As it denies the U.S. Commerce Department’s finding last week that the company is circumventing tariffs by investing in Southeast Asia countries (by acquiring Vina Solar in Vietnam), China’s LONGi Green Energy Technology is moving forward with plans to construct a 10-GW monocrystalline solar module plant in Heshan in Guangdong Province. Around the same time in November, China’s Risen Energy (not on the Commerce Department’s naughty list) committed to its own 10-GW solar cell plant in Chuzhou in Zhejiang Province.
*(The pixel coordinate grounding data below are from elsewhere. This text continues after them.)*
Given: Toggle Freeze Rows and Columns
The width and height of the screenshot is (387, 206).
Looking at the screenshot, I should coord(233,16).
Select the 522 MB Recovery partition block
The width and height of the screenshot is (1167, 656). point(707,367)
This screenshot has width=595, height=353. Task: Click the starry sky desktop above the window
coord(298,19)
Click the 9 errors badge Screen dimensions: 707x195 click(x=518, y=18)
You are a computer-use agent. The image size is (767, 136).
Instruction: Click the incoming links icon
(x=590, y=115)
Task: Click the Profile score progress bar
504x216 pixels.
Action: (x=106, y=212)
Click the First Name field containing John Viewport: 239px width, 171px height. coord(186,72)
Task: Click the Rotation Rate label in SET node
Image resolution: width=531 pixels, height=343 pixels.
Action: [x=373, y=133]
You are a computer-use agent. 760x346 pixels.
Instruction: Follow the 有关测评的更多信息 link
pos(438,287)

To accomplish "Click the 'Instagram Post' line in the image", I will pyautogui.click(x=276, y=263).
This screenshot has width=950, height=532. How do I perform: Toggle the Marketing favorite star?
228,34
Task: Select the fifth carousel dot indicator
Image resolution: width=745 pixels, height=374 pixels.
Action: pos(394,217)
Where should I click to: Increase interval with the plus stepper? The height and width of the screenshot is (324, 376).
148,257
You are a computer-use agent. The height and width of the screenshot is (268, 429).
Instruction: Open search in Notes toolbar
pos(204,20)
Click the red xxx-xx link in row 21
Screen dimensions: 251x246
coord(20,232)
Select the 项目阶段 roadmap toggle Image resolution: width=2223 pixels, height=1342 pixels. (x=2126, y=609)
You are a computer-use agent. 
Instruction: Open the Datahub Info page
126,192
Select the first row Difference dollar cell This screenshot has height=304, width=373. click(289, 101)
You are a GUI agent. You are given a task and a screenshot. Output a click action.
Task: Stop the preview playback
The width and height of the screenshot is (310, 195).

In August, LONGI reported that it shipped 39.62GW of monocrystalline silicon wafers during the first half of 2022, and saw its operating activities generate a net cash flow of 10,698 billion yuan, an increase of 1,162.43% over the same period in 2021. Among other activities, it’s opened a new Central R&D Institute at its global headquarters in Xi'an, Shaanxi Province, that the company expects to attract more than 4,000 “high-end scientific research talents.”

Source: Conway Projects Report


As reported by Business Korea and other outlets, Hyundai Engineering has signed an MOU with the Federation of Turkmenistan Industrial Entrepreneurs for a $1.4 billion ammonia urea fertilizer plant in the Balkan region in the western part of the country. The project continues a series of investments Hyundai began making in the country in 2009, when it invested the same amount in a gas desulfurization facility project. According to Korea Economic Daily, the day after the Hyundai announcement last week, fellow Korean concern Daewoo said it’s also signed MOUs: one for a phosphate fertilizer plant in Turkmenabat and another for an ammonia urea fertilizer plant in Balkan.

Source: Conway Projects Report



Photo courtesy of Northrop Grumman

At a U.S. Air Force facility in Palmdale, California, on Friday, Northrop Grumman and the Air Force unveiled the B-21 Raider aircraft. “The B-21 Raider defines a new era in technology,” said Northrop Grumman Chair, CEO and President Kathy Warden, “and strengthens America’s role of delivering peace through deterrence.” The aircraft is named in honor of the Doolittle Raids of World War II. Noting that the new aircraft was designed and engineered at Northrop Grumman’s facility in Melbourne, Florida, Frank DiBello, president and CEO of Space Florida, said, “Nearly 10 years ago, Space Florida worked alongside Northrop Grumman to finance their Melbourne operation so that moments like today would become a reality.”